Another cool feature is that you don’t have to care about access rights anymore - CloudBerry Explorer will apply bucket’s ACL to any new files copied to the bucket.
Generating URL
Now you have everything you need to start serving your files from Amazon S3. The syntax of the URL should conform to the following rule.
your files URLs will look like the following
MSP360 Explorer has an easy way to generate URLs for multiple files. Just select multiple files and click the “Web URL” button on the toolbar.
In the dialog box, you can see URLs for your files and you can click Copy to clipboard button to copy them and paste wherever you like.
Configuring CNAMEs
Would you like to be able to use a simpler link to your media files? Something like
http://media.mysitecloudberry1.com/verisign.bmp
Is this possible? Yes! This is where CNAME comes. I am not going to get into DNS internal but simply speaking CNAME is a way to create a subdomain and refer it to another location. In our case, we will refer a domain to the Amazon S3 bucket.
All you have to do is to configure appropriate CNAME in your hosting provider control panel. I use 1&1 but every hosting provider offers a way to create CNAMEs and you will just have to find out the details.

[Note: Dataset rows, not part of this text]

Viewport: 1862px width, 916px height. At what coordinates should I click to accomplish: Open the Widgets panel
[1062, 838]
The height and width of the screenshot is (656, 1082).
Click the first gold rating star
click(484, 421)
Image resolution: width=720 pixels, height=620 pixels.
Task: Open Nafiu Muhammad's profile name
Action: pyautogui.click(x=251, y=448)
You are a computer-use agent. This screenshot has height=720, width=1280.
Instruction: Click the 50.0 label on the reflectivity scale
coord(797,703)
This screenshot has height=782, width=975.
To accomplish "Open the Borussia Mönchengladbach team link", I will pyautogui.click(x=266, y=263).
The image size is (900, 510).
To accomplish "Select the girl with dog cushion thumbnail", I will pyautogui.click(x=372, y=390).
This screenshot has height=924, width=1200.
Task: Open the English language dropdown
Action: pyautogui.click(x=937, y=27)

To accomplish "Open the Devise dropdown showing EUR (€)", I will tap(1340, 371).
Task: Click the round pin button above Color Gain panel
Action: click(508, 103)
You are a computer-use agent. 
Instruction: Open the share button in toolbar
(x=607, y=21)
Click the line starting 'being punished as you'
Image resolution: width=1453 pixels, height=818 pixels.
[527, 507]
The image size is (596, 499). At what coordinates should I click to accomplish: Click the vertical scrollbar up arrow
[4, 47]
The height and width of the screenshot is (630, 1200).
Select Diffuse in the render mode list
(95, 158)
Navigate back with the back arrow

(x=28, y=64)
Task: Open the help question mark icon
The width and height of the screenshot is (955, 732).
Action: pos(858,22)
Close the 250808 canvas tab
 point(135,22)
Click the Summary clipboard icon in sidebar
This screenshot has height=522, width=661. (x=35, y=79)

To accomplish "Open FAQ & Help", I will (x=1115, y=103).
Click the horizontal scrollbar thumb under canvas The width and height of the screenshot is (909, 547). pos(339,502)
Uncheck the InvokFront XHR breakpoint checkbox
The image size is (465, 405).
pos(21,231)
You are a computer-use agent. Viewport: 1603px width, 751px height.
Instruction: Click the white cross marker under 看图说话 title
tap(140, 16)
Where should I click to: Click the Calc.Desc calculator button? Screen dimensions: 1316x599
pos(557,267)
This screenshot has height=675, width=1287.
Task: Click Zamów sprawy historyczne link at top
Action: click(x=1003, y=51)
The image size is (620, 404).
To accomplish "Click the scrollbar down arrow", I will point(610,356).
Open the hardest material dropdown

To create a CNAME record you will have to specify an alias media and s3.amazonaws.com domain. This is how it looks like in the 1&1 control panel:
It usually takes some time for DNS configuration to take effect, so the changes will not be available immediately.
Generating URLs with CNAME
Now you can start generating nice URLs using your newly created CNAME. Open the Web URL dialog box that you are already familiar with and type CNAME as indicated on the screen. You will see that all URLs will be automatically updated to include the CNAME.
That’s it. Now you are ready to update your HTML code with new URLs and improve the scalability of your web server by taking advantage of Amazon S3.
Automating Upload with PowerShell Command Line interface
If you are wondering how you can automate the process of copying the files to Amazon S3 you can check out MSP360 Explorer PowerShell command-line interface. It can automate most of the tasks available in MSP360 Explorer GUI.
There is also an open-source C# library called Resourceful that you can use to automate data transfer to S3. Click this link to download the library.
There is a huge number of 3rd party libraries for Amazon S3 available and those two are just examples.
Conclusion
As you could see Amazon S3 offers a great solution for hosting your media content while decreasing the load of your primary web server. There are some obvious advantages including pay as you go model and unlimited scalability. On the other hand, MSP360 Explorer can help copy files to S3 account, configure your files to be accessible by the web browser and automate the whole process.